Matsumi Kanemitsu
Matsumi „Mike“ Kanemitsu (japanisch 金光 松美; * 28. Mai 1922 in Ogden, Utah; † 11. Mai 1992 in Los Angeles, Kalifornien) war ein US-amerikanischer Maler und Grafiker japanischer Herkunft. Er gilt als Vertreter der abstrakten amerikanischen Moderne und ist vor allem für seine Tusch-Pinsel Arbeiten (Sumi-e) sowie seine Lithografien bekannt.[1][2]
Leben
Matsumi Kanemitsu wurde in Ogden, Utah, geboren und wuchs bei seinen Großeltern in Hiroshima auf. Mit 16 Jahren kehrte er in die Vereinigten Staaten zurück, besuchte zunächst eine Schule in Utah und arbeitete anschließend in der Kupferindustrie in Nevada. 1938 ging er erneut nach Japan, um die Schule abzuschließen. Danach kehrte er dauerhaft in die USA zurück. In Los Angeles fand er zunächst Arbeit als Gärtner, bevor er sich der US-Armee anschloss. Nach dem Angriff auf Pearl Harbor wurde Kanemitsu verhaftet, verhört und später wieder freigelassen. Während des Zweiten Weltkriegs war er in mehreren Militärlagern im Mittleren Westen der USA interniert, unter anderem in Fort Douglas in Utah und in Fort Riley in Kansas. Er diente weiterhin als Soldat. In dieser Zeit fertigte er Porträts an und stattete Offizierskasinos mit seinen Werken aus. Später meldete er sich freiwillig für den Auslandseinsatz und diente in Frankreich als Sanitätsassistent. Dort kam er mit Künstlern und Intellektuellen in Kontakt, die ihn mit der modernen Kunst vertraut machten und ihn zu einer künstlerischen Ausbildung ermutigten.[1][2]

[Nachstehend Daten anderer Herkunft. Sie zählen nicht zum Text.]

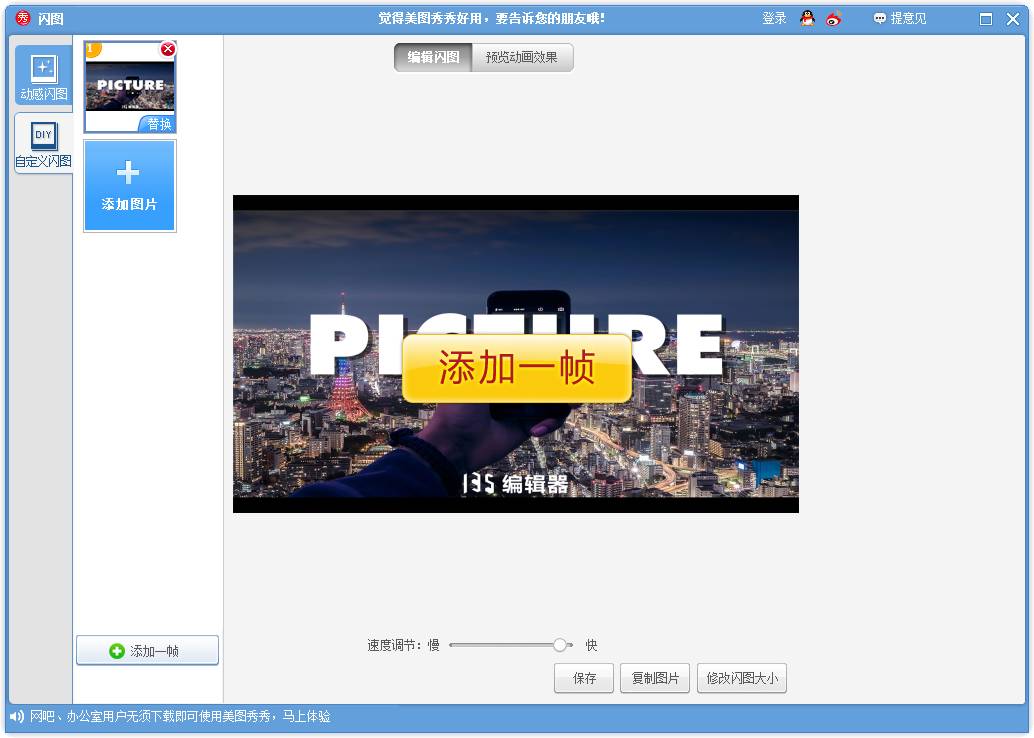Open 提意见 feedback with speech bubble icon
This screenshot has width=1034, height=738.
coord(899,18)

Nach Kriegsende studierte Matsumi Kanemitsu ab 1946 mit Unterstützung durch die G. I. Bill Bildhauerei bei Karl Metzler in Baltimore. Anschließend verbrachte er ein Jahr in Paris, wo er bei Fernand Léger studierte. 1951 zog er nach New York und besuchte die Art Students League, wo er unter anderem von Yasuo Kuniyoshi unterrichtet wurde. In dieser Zeit entwickelte er einen eigenständigen Stil, der Einflüsse der japanischen Tuschemalerei mit Elementen des abstrakten Expressionismus verband. Im Jahr 1961 folgte er einer Einladung der Künstlerin June Wayne nach Los Angeles, um im Tamarind Lithography Workshop zu arbeiten. Ab 1965 war er als Lehrer am Chouinard Art Institute (heute California Institute of the Arts) tätig und blieb bis zu seinem Tod in Los Angeles ansässig. 1964 reiste er nach Japan und knüpfte Kontakte zu den avantgardistischen Künstlergruppen Gutai und Bokujin.[1]
Matsumi Kanemitsu stellte in zahlreichen Ausstellungen aus, darunter:
- Whitney Annual, Whitney Museum of American Art, New York (1956)

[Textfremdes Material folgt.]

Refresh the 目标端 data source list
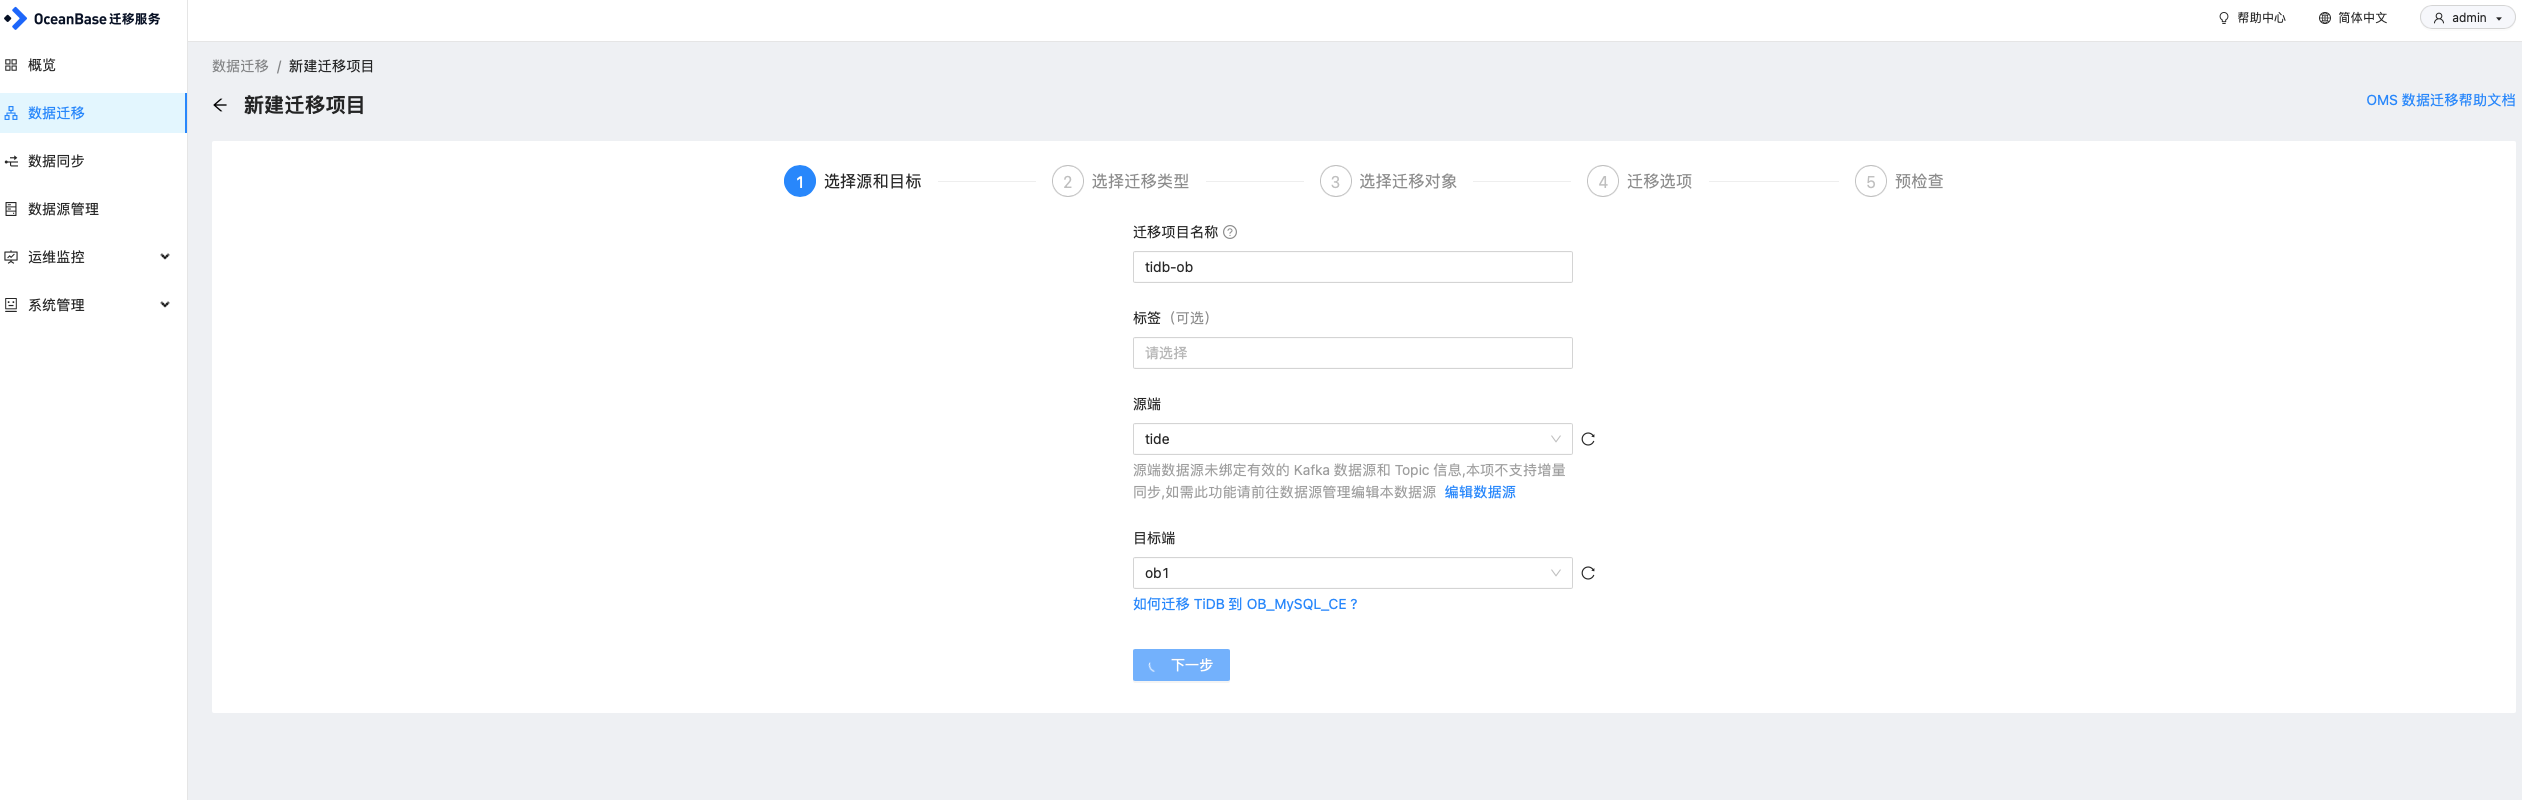point(1588,573)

- 14 Americans, Museum of Modern Art, New York (1962)
- Japanese Artists Who Studied in USA, 1875–1960, Hiroshima Museum of Modern Art, Hiroshima (1986)
- Made in California: Art, Image and Identity, 1900–2000, Los Angeles County Museum of Art (2000)
- Drawing the Line: Japanese American Art, Design & Activism in Post-War Los Angeles, Japanese American National Museum, Los Angeles (2011)
Im Jahr 1990 zeigte eine Wanderausstellung in vier japanischen Städten Lithografien von Matsumi Kanemitsu aus drei Jahrzehnten. Kanemitsu starb am 11. Mai 1992 in Los Angeles an Lungenkrebs.[1][2]
Literatur
- Gordon H. Chang, Mark Dean Johnson, Paul J. Karlstrom (Hrsg.): Asian American Art: A History, 1850–1970, Stanford University Press, Stanford (Calif.) 2008.
- James Foster: Matsumi Kanemitsu, Honolulu Academy of Arts, Honolulu 1967.
- Mike Kanemitsu – Japanese American National Museum: Drawing the Line: Japanese American Art, Design & Activism in Post-War Los Angeles.